Por outro lado, teria interesse a menção a eventual intervenção nutricional, dado constituir reconhecidamente uma componente fundamental da abordagem terapêutica neste grupo etário3,4. De facto, na DC pediátrica, a nutrição entérica exclusiva e a corticoterapia são igualmente eficazes na indução da remissão, independentemente da atividade ou localização da doença, embora com significativas vantagens da nutrição entérica devido ao impacto positivo no crescimento e menor frequência de efeitos adversos3,4.

Os autores tiveram o cuidado de avaliar o impacto do tratamento no IMC (variabilidade na resposta); apesar do curto período de seguimento, teria sido igualmente interessante a inclusão do Z score da velocidade de crescimento (importante end point terapêutico) e do estadio pubertário (Tanner), quando aplicáveis.

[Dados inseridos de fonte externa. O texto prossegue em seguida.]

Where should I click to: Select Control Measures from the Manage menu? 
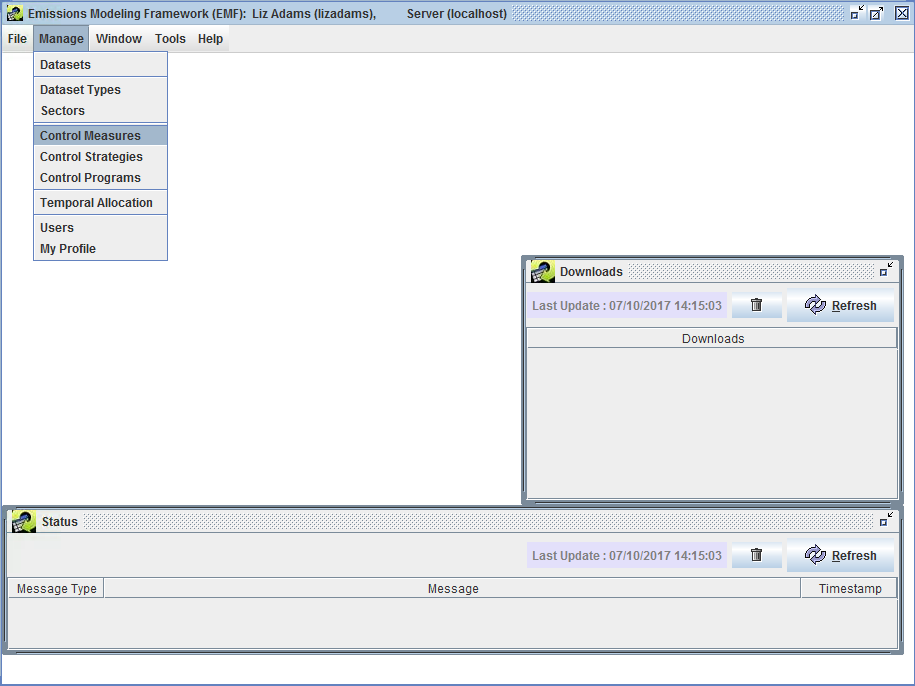[89, 134]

A anemia é uma complicação frequente no decurso da evolução da DII em idade pediátrica e que justifica uma abordagem eletiva, tendo merecido a atenção dos autores. É mencionada melhoria dos valores médios de hemoglobina aos 6 meses pós-tratamento em 5/6 casos em concordância com outras séries (sendo no entanto omissa a referência a eventual instituição concomitante de terapêutica marcial, nomeadamente por via parentérica).

Constituindo um dos objetivos do estudo a avaliação dos efeitos adversos, teria sido interessante mencionar como foi efetuada a sua monitorização ao longo do período de seguimento (registo sistemático - checklist ou apenas os constatados / reportados ?). A reduzida duração do período de seguimento, poderá ter contribuído parcialmente para a baixa frequência de efeitos adversos observados neste grupo etário (adolescência). Em estudos futuros desta natureza, será também relevante a menção ao impacto da doença e da intervenção terapêutica na qualidade de vida.

De acordo com as recomendações da ECCO3, preconiza-se que o seguimento e tratamento da DII em idade pediátrica (≤18 anos) sejam da responsabilidade de Unidades de Gastrenterologia Pediátrica, numa perspetiva interdisciplinar, incluindo idealmente consultas de transição para a Gastrenterologia de Adultos. Neste contexto e atendendo à idade dos doentes do presente estudo (2 com 16 anos, 2 com 17 anos, no início do tratamento com IFX), seria interessante conhecer o modelo específico de organização e articulação adotado com o Serviço de Gastrenterologia de Adultos.

Em conclusão, o presente estudo representa uma contribuição adicional para o conhecimento da experiência pediátrica nacional com a utilização de terapêutica biológica (IFX) na DII. Salienta-se a importância da integração das casuísticas das equipas pediátricas nacionais dotadas de recursos humanos/ técnicos e de experiência no seguimento destes doentes, em adequada articulação com os Serviços de Gastrenterologia de Adultos. Só assim será possível um verdadeiro conhecimento da expressão clínica e do impacto epidemiológico da DII neste grupo etário, potenciando-se adicionalmente as sinergias para a realização de estudos multicêntricos, quer por iniciativa dos próprios centros, quer mediada por Sociedades Científicas e Grupos de Trabalho, como a Sociedade Portuguesa de Gastrenterologia Pediátrica e o Grupo de Estudos da Doença Inflamatória (GEDI), entre outros.